── Supplied entries ──

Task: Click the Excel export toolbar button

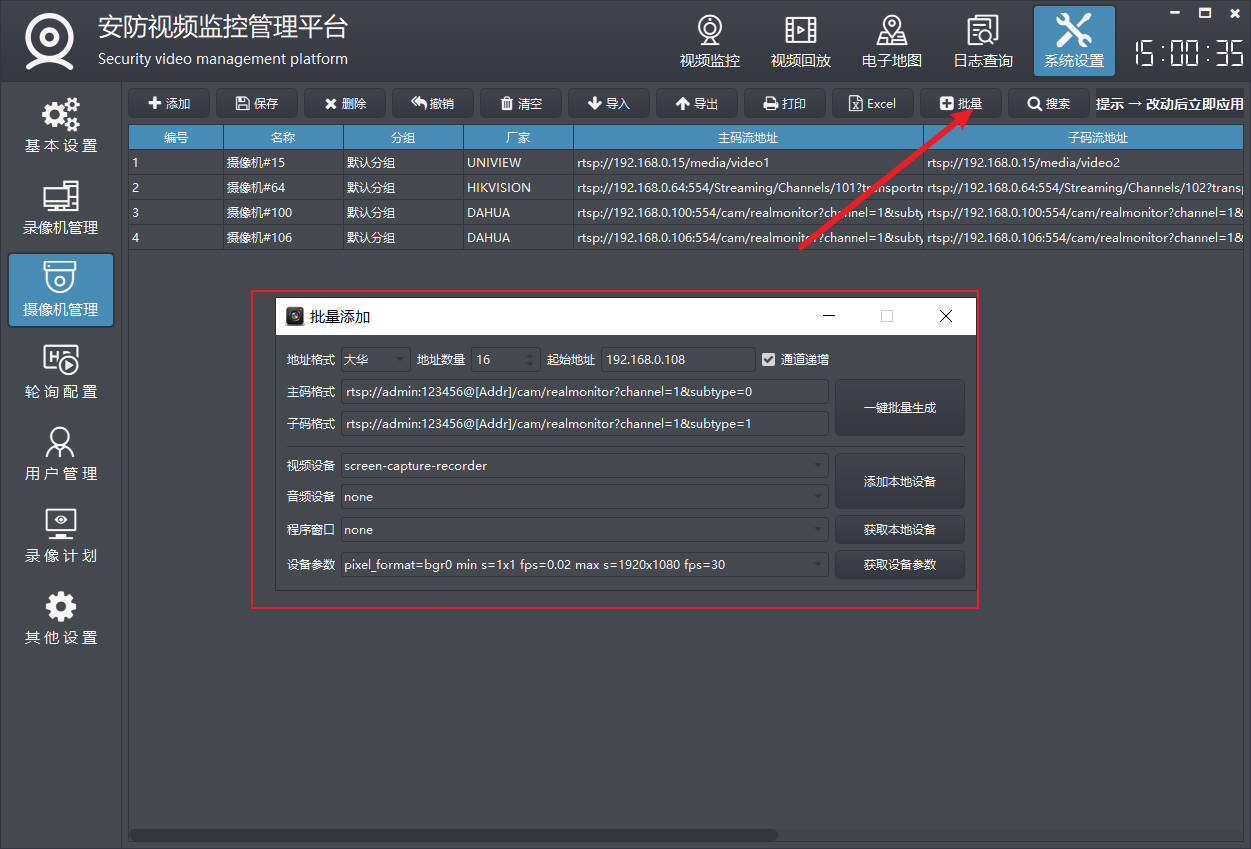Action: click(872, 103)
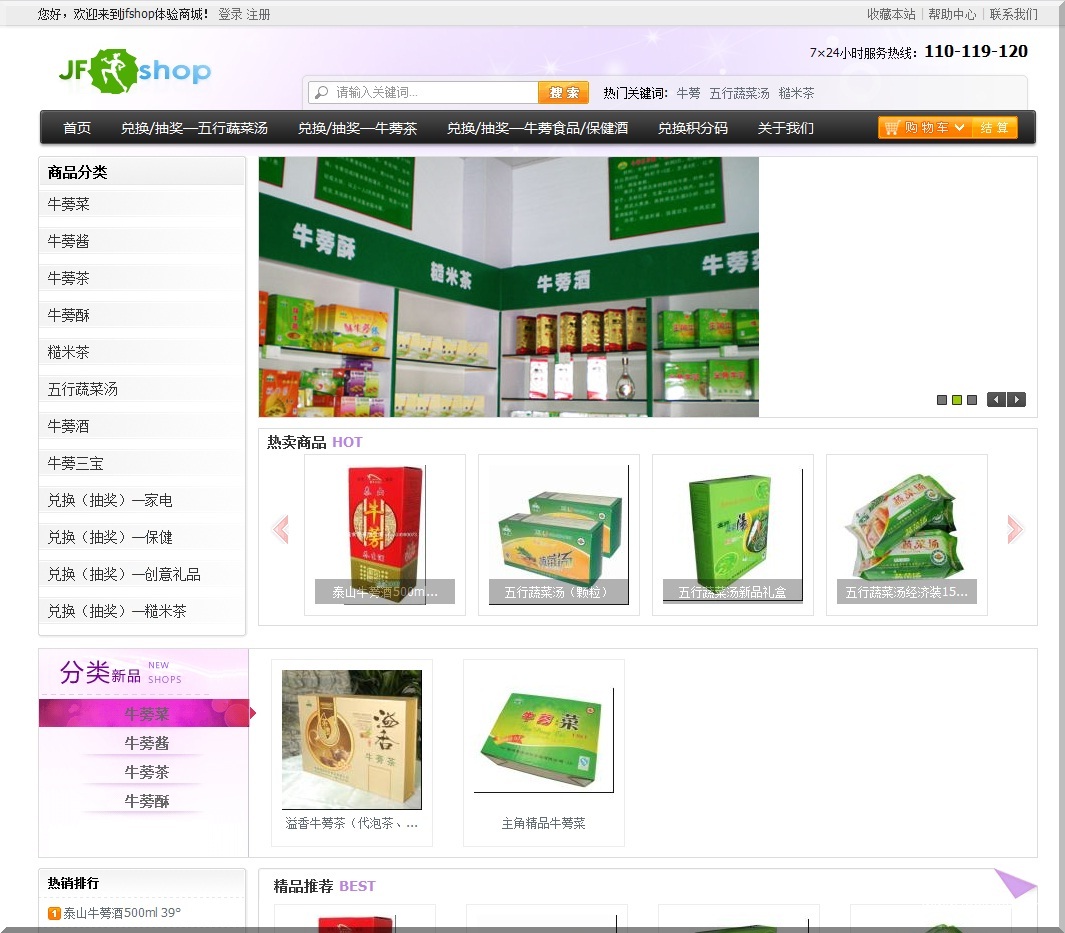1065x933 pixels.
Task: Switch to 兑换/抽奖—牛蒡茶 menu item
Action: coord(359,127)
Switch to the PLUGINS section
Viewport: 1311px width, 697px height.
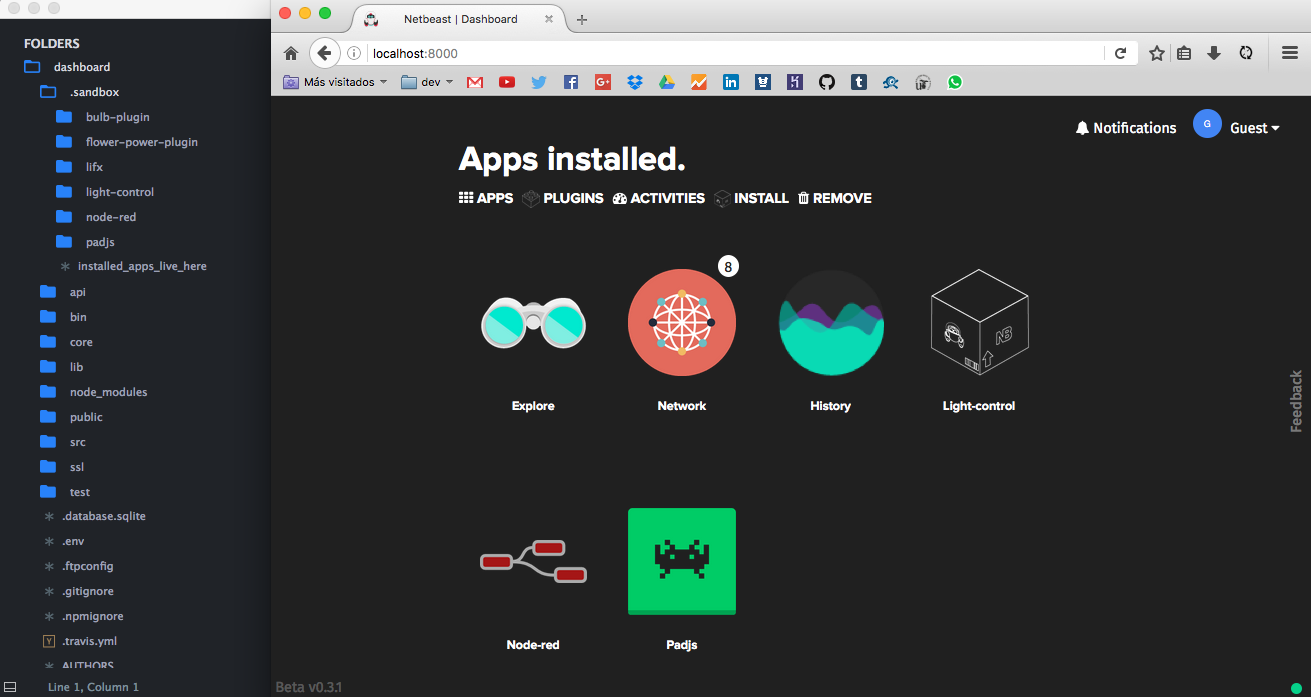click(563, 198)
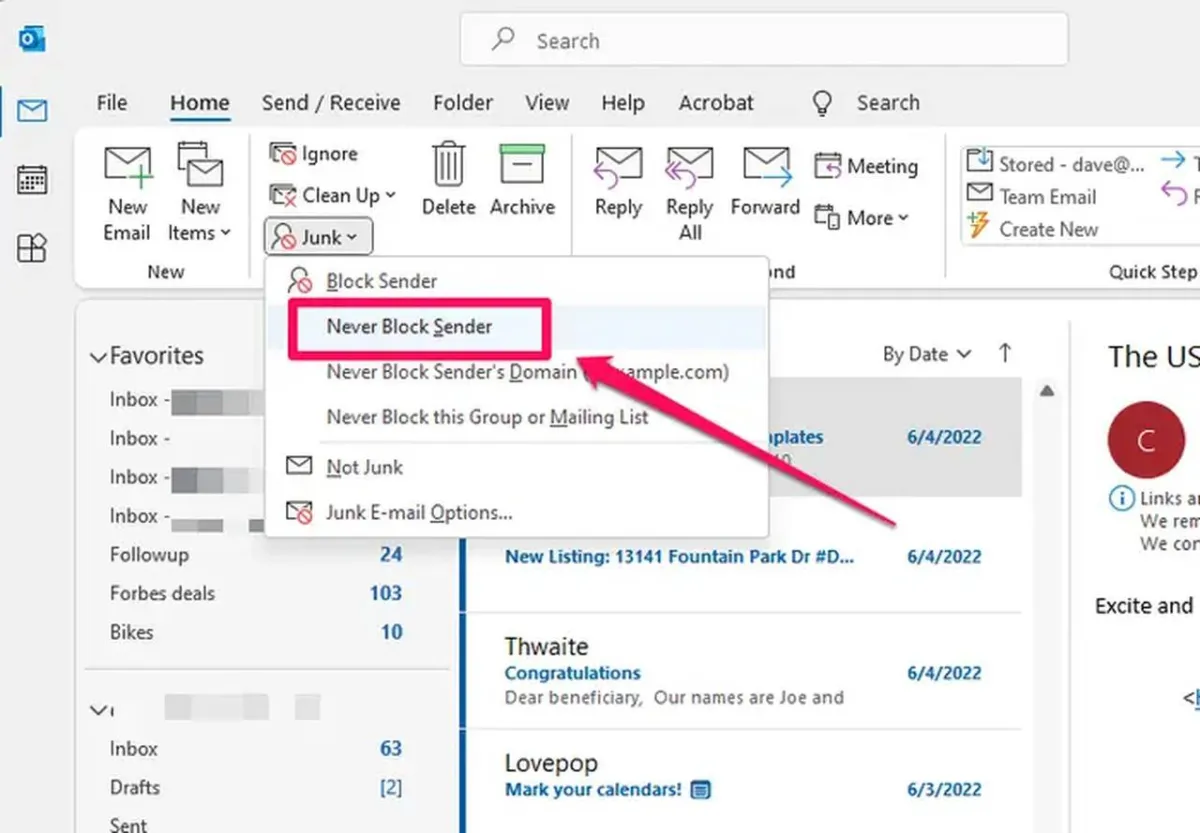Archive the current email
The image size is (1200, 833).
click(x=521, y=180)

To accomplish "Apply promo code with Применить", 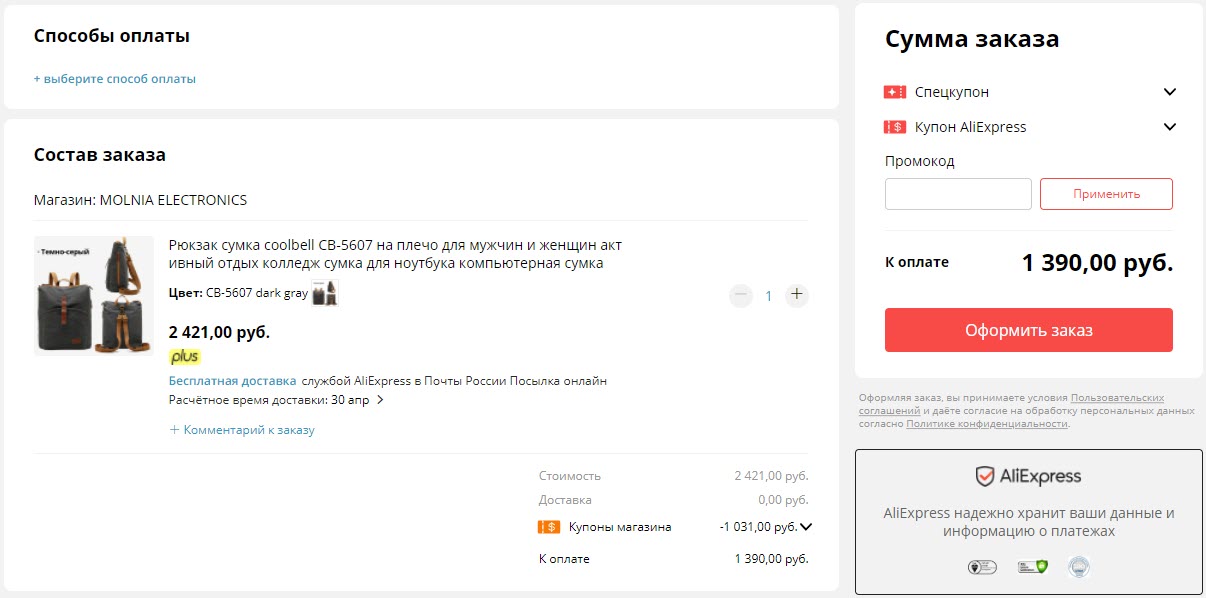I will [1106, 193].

───

### Task goal
Could the lines from the top of the material through the line with "Switch to the PLUGINS section" be repeated exactly, pictures left out?

### Result for this exercise
Task: Click the Excel export toolbar button

Action: click(872, 103)
1065x933 pixels.
Task: Switch to 兑换/抽奖—牛蒡茶 menu item
Action: coord(359,127)
Switch to the PLUGINS section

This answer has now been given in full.